Three painful years later, my estranged husband and I met in a Connecticut diner and, over mint chocolate chip ice cream, decided to divorce. The hardest part about it was later walking up the stone steps of my parent's home to share the news.
By then I had transitioned from wine coolers to hard liquor. I started dating men who were too old or too young or who lived in other countries.
One night, after yet another one broke up with me, I drank so much I ended up unconscious in a Boston park with my belongings stolen.
I was 36 before I had finally had enough. Cults are notorious for not letting people go, but for so many years, it had been me holding on. While my parents came to accept that I might marry outside the church, I couldn't move forward.
A friend once told me, "Marry someone who makes your socks roll up and down." I didn't think love could be that simple.
Nearly 20 years after my first marriage, I finally found a children's summer camp director who made me reconsider. I knew by the way he held my hand the entire four-mile hike home from our third date that he was different from the rest.

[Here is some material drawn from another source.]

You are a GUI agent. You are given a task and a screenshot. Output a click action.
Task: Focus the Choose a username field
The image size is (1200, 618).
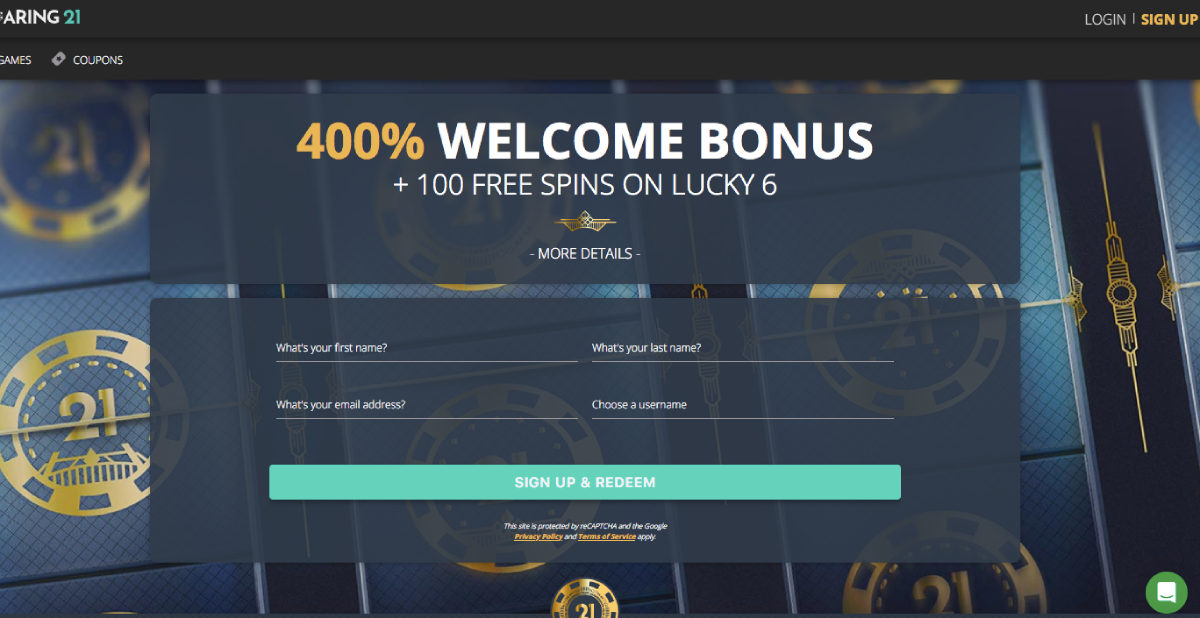pyautogui.click(x=743, y=405)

When, less than a year later, he got down on his knee and, with a shaky voice, asked me to be his wife, I fell into his arms and wept.
The morning of my second wedding, I stepped into a lacy oyster-coloured wedding dress that, this time, I'd picked out myself. I squished into the car with my parents. I found myself once again wobbly-kneed and breathless.
"It's been a long road getting here, Cara," my dad said, sensing my nerves as his voice cracked, "And you made it."
"Just remember everyone here loves you," my mum chimed in.
As a field full of guests stood to welcome us, I walked arm in arm with my parents toward my groom.
There, under the canopy of a 500-year-old oak tree, I wrapped my arms around each of them. In that moment, I forgot about the 10,000-couple wedding, the drunken nights and all the ways we had broken each other's hearts.
I turned to face my husband as my mom and dad stepped away. We read our handwritten vows to each other, and in my own words this time, I could finally say "yes, yes, yes."